Pénal - Droit pénal général
29/06/2021
Dans un arrêt du 15 juin 2021, la Cour de cassation affirme qu’un danger futur qu’aucune mesure actuelle ne permettrait de prévenir ne peut être assimilé, à un danger actuel ou imminent susceptible d'écarter la responsabilité pénale d'un individu au motif qu'il répond selon l'article 122-7 du Code pénal, à un état de nécessité.
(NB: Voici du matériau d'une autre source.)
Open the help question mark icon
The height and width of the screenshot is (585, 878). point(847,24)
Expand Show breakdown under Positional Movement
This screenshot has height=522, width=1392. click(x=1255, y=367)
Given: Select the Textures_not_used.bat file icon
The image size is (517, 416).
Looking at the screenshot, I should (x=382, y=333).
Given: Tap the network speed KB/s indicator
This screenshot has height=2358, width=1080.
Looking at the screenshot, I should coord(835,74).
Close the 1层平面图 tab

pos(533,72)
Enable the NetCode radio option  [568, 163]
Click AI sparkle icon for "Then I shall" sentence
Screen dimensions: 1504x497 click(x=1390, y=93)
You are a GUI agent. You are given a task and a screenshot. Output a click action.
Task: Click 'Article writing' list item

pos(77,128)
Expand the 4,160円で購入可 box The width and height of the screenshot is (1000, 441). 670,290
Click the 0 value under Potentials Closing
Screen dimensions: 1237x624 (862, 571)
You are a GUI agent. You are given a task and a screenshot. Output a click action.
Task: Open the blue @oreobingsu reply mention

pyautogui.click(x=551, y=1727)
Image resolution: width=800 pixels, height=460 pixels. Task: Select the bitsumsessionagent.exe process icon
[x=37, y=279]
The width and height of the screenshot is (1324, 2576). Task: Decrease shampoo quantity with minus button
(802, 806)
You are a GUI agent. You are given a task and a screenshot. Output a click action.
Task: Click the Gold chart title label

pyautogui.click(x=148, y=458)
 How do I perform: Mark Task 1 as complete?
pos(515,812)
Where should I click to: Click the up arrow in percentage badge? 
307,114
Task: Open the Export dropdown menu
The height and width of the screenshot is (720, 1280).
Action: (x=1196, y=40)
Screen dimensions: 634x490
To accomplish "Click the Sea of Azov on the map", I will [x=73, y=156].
La Cour de cassation a tranché : la volonté de dénoncer la vulnérabilité d’un site nucléaire aux attaques terroristes ne peut pas justifier une intrusion non autorisée sur ce site.
 
Concrètement, huit membres de l’association Greenpeace France se sont vus délivrer une convocation devant le tribunal correctionnel pour intrusion, sans autorisation de l’autorité compétente, dans l’enceinte d’une installation civile abritant des matières nucléaires, au sein de terrains clos, en réunion et avec dégradation. L’enquête préliminaire qui s’est poursuivie a conduit à la convocation, devant cette même juridiction de l’association Greenpeace du chef de la même infraction, et d’une personne physique pour complicité. Ils ont été déclarés coupables.
 
Prévenus, ministère public et société EDF, partie civile, ont relevé appel de cette décision. Les prévenus invoquent l’état de nécessité. La cour d’appel écarte et rappelle que leur intrusion avait pour objet de dénoncer, par une action à retentissement médiatique, le manque de fiabilité de la protection d’une zone à accès réglementé et sécurisé. Néanmoins, l’article 122-7 du Code pénal prévoit que l’état de nécessité ne peut être utilement invoqué que si « le danger est actuel ou imminent c’est-à-dire réel, certain et en cours de réalisation ou est susceptible de se réaliser dans un avenir immédiat en menaçant directement la personne qui a accompli l’acte illégal », et si cet « acte était le seul moyen de l’éviter ». En l’espèce, le manque de protection représente « non un danger actuel ou imminent les menaçant directement, mais l’expression d’une crainte face à un risque potentiel, voire hypothétique ».
 
Confirmation de la Cour de cassation qui note que :
- un danger futur qu’aucune mesure actuelle ne permettrait de prévenir ne peut être assimilé à un danger actuel ou imminent au sens de l’article 122-7 du Code pénal ;
- l’infraction poursuivie n’était pas, par elle-même, de nature à remédier au danger dénoncé.
 
Concernant la condamnation pour complicité du délit d’intrusion dans l’enceinte d’une installation civile abritant des matières nucléaires en réunion et avec dégradation, la cour d’appel énonce notamment que le prévenu connaissait parfaitement le détail de l’opération au point qu’il a pu en décrire précisément les modalités aux journalistes qui l’accompagnaient et s’est associé à la réussite de l’opération en en faisant le bilan face à la caméra des journalistes. « En l’état de ces énonciations, fondées sur son appréciation souveraine des faits et qui caractérisent des actes d’aide et assistance à l’acte principal d’intrusion poursuivi, la cour d’appel a justifié sa décision » soutient la Cour de cassation.